In part 1 of this series, we learned about the integration between Apache Kafka and Quarkus where we developed a simple application producing and consuming events from two Kafka topics.
In that example, we simulated a Movies streaming company. We stored Movies in one Kafka topic and, in another Kafka topic, we stored each occurrence when a user stopped watching a movie and captured the amount of time it had been played.
The following figure shows the architecture of the application:
We saw that consuming messages are simple; you get them as long as they are produced, but nothing more. But if you need real-time processing of the data (for example, filtering events or manipulating events) or you need to make some correlations between events, just using the Kafka-consuming API might not be the best approach as the resulting code becomes complex.
Kafka Streams
The Kafka Streams project helps you consume real-time streams of events as they are produced, apply any transformation, join streams, etc., and optionally write new data representations back to a topic.
Kafka Streams is ideal for both stateless and stateful streaming applications, implements time-based operations (for example grouping events around a given time period), and has in mind the scalability, reliability, and maintainability always present in the Kafka ecosystem.
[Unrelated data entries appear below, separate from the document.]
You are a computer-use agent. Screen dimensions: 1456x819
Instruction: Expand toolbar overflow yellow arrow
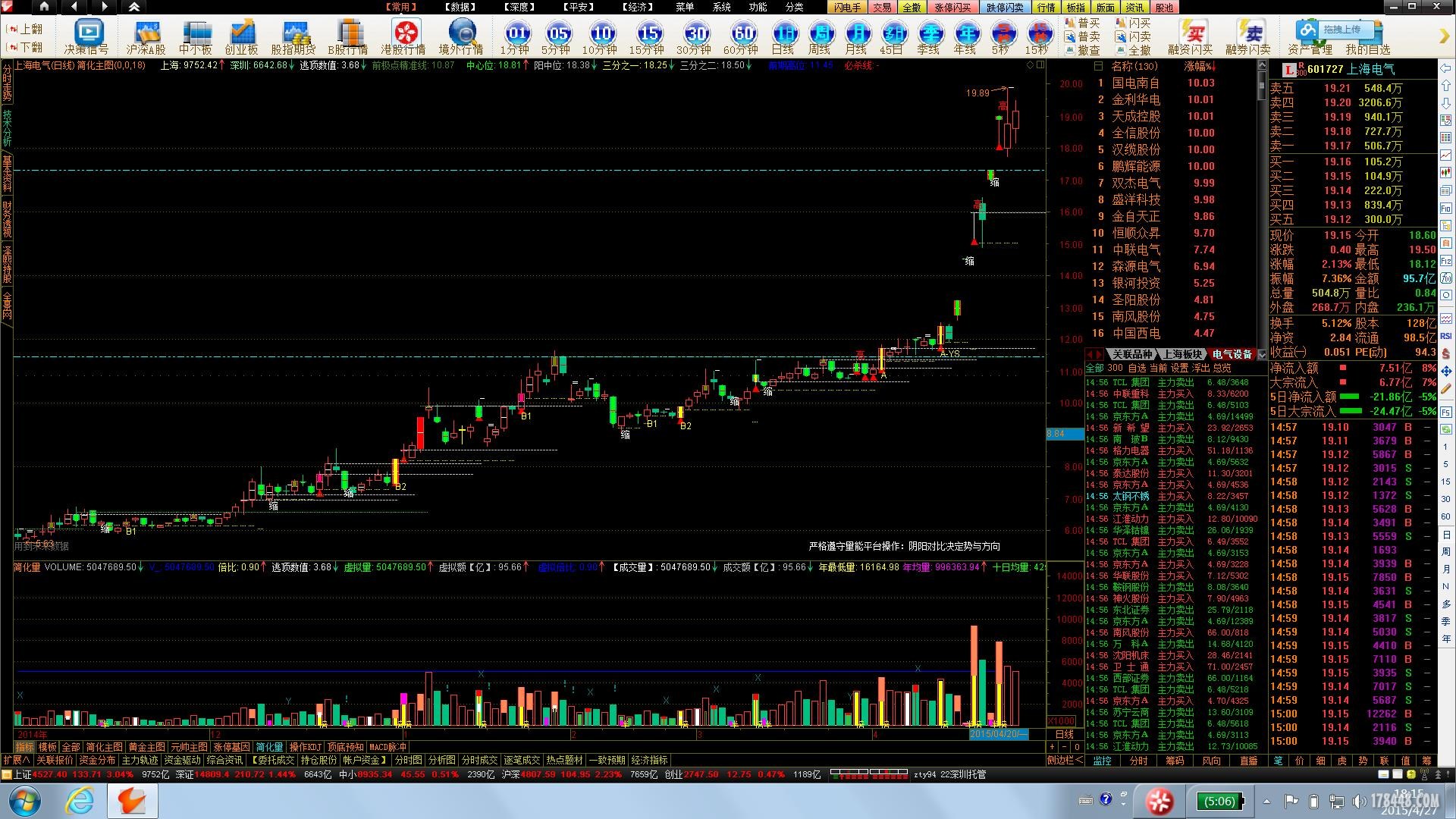[x=1443, y=36]
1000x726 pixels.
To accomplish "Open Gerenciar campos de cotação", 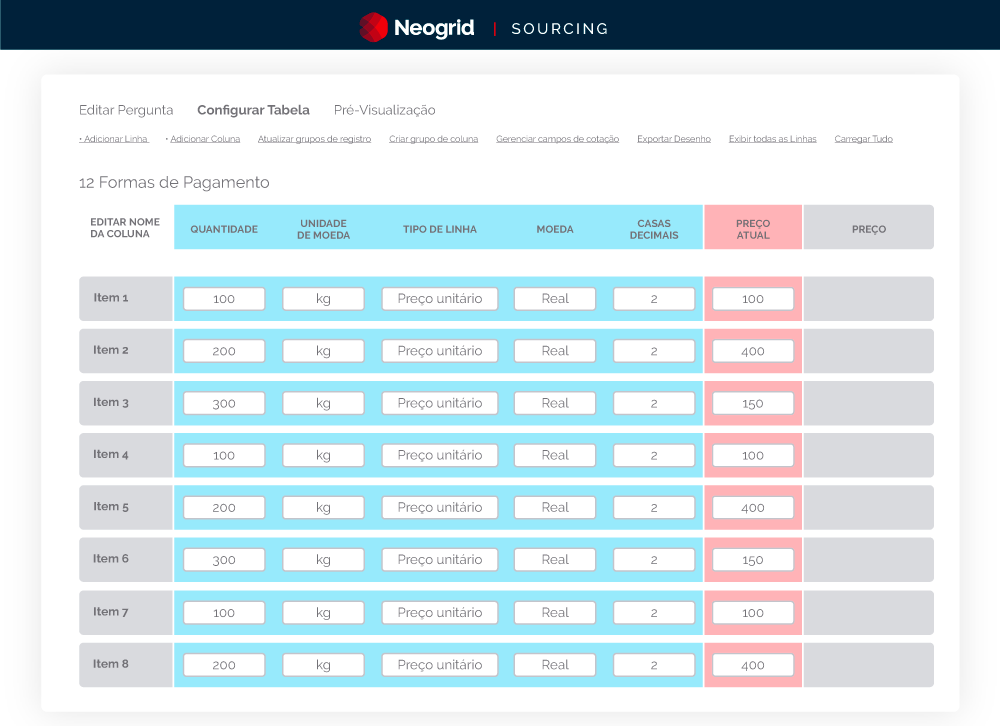I will coord(557,139).
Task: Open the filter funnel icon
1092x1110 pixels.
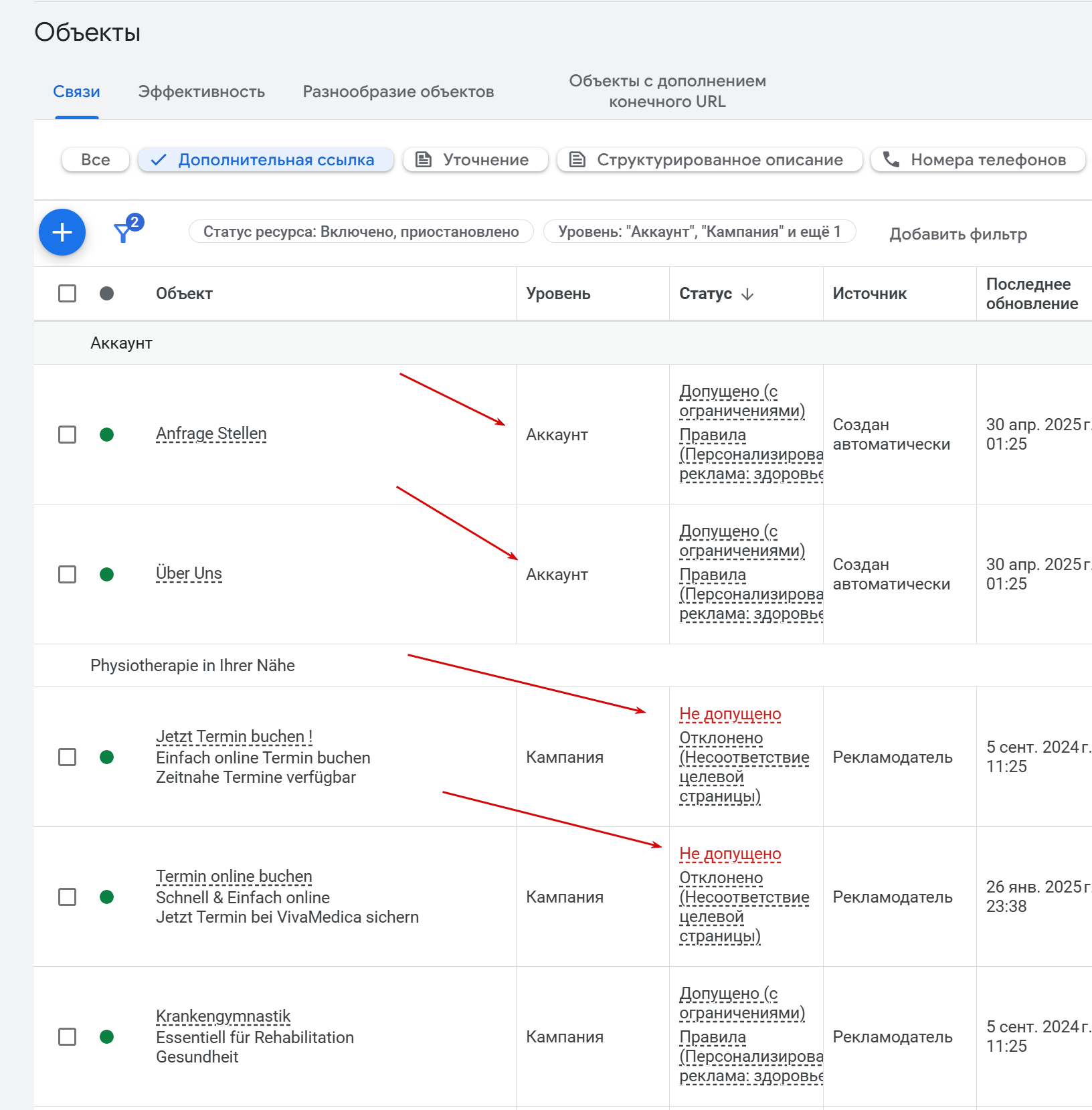Action: click(124, 232)
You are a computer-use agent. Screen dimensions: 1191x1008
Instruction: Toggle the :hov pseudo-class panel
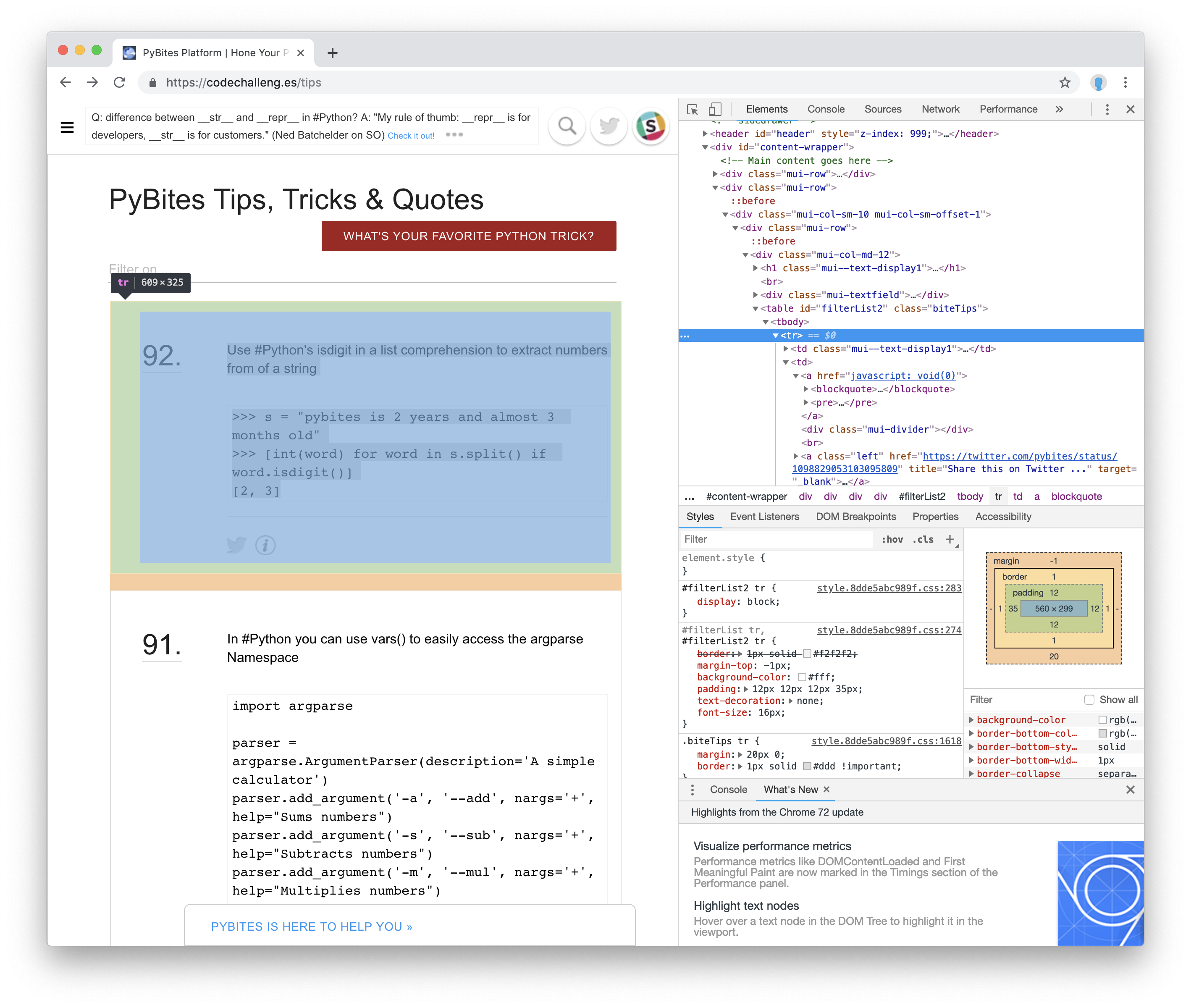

A Kafka Stream is composed of three elements: inputs (source processors), outputs (sink processors), and processors (stream processors).
Source processors: A source processor represents a Kafka topic. A source processor sends the events to one or multiple stream processors.
Stream processors: Stream processors apply transformations/logic to input streams like joining, grouping, counting, mapping, etc. A stream processor can be connected to another stream processor and/or a sink processor.
Sink processors: A sink processor represents the output data and is connected to a Kafka topic.
A topology is an acrylic graph (graph with no cycles) composed of sources, processors, and sinks, and then passed into a Kafka Streams instance that will begin the execution of the topology.
Kafka Streams and Quarkus
Quarkus integrates with Kafka Streams using the Quarkus KStreams extension.
Getting started with Quarkus
The quickest way to use Quarkus is to add the required dependencies through the start page. Each service may have different dependencies, and you can choose between Java 11 or Java 17. For the integration between Quarkus and Kafka Streams, you need to add at least the Kafka Streams extension.
The application under development
As mentioned at the beginning of this article, in part 1 of the series, we developed a Movies streaming company with two Kafka topics: one for storing a list of movies, and a second topic storing every time a user stops watching a movie, storing the user region where the movie played (the key of the event), and also the id of the movie and the amount of time it was watched as value.
All this logic was created in a producer service named Movie Plays Producer developed in Quarkus.
Moreover, we also developed a Movie Plays Consumer service developed in Quakus, which was consuming events from both topics and showing them in the console (and as HTTP server-side events).
But there was no processing of the data; it was just streamed as it was received. What’s happening if we want to do a join between the movies and playtimemovies topics to get the duration of each movie not with the id but with all of the movie information?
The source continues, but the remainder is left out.